=== Section Start ===

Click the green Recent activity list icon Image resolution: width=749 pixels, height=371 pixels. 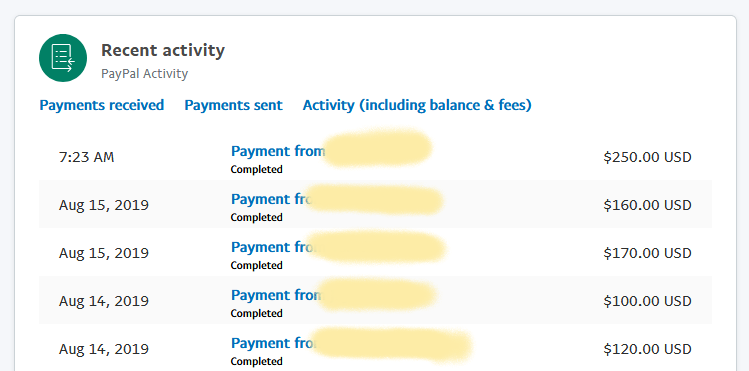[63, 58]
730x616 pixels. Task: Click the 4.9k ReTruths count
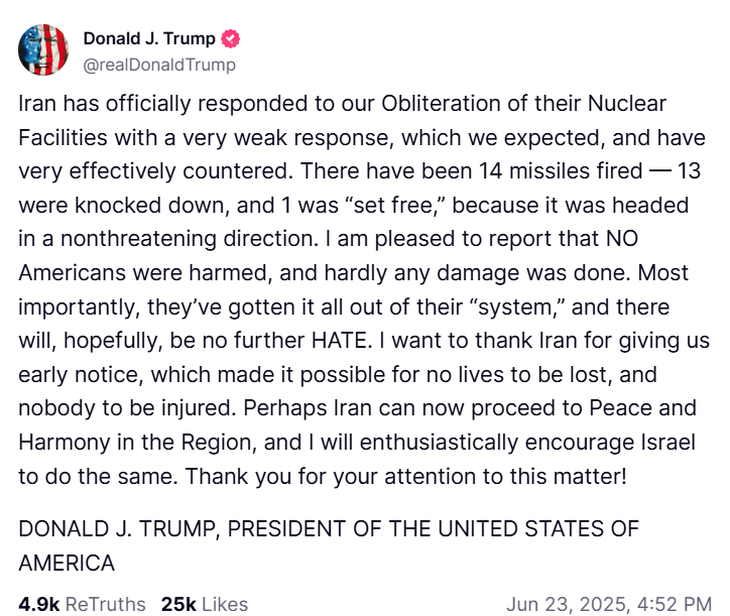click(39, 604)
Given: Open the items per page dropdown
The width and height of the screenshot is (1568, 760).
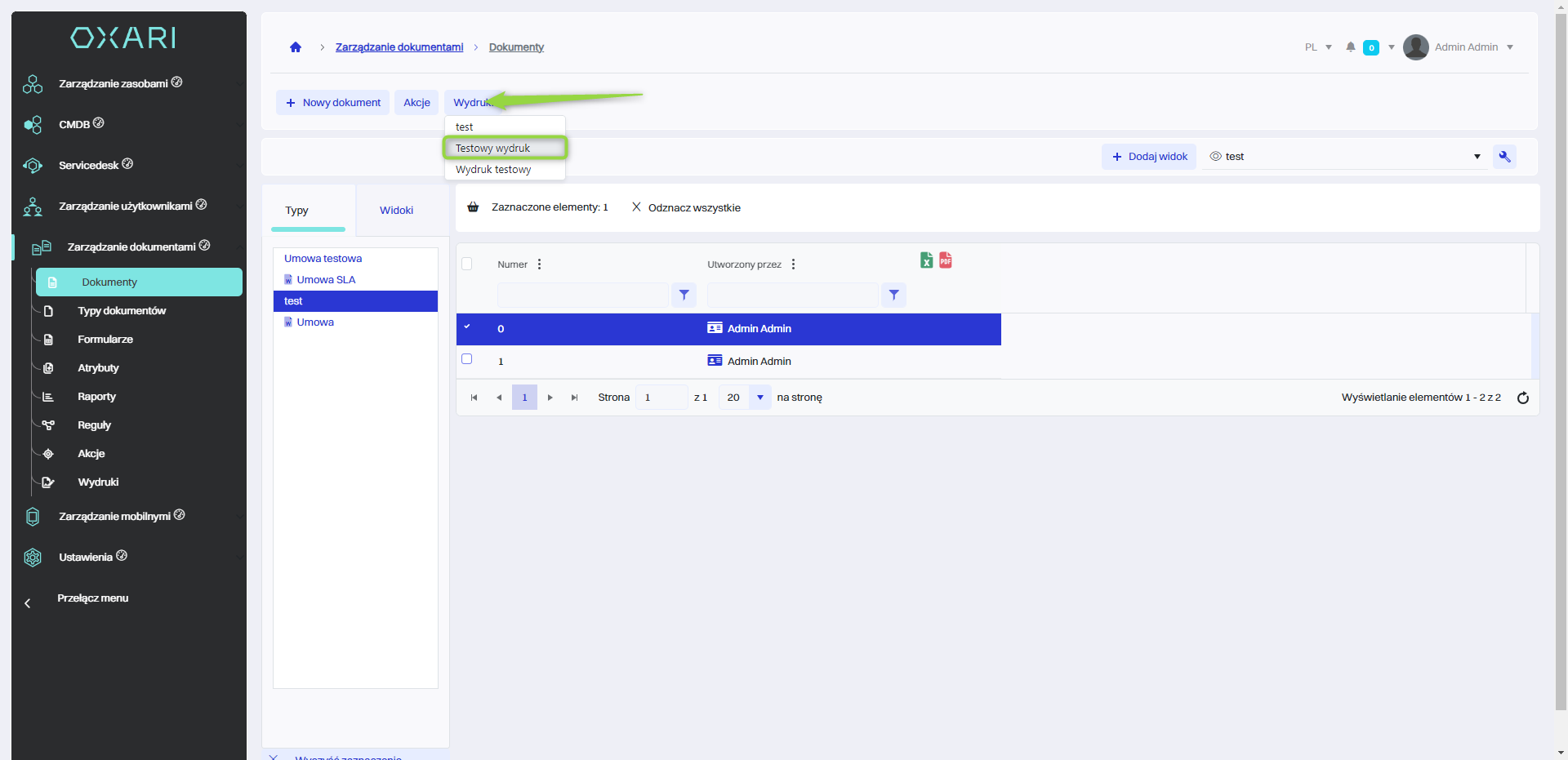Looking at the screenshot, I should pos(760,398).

=== Section End ===

What is required — Please reproduce, word for word, only the lines from the line that holds "Given: Open the items per page dropdown" through the final line of the entries above, omitting any pictures.

Answer for this exercise —
Given: Open the items per page dropdown
The width and height of the screenshot is (1568, 760).
Looking at the screenshot, I should pos(760,398).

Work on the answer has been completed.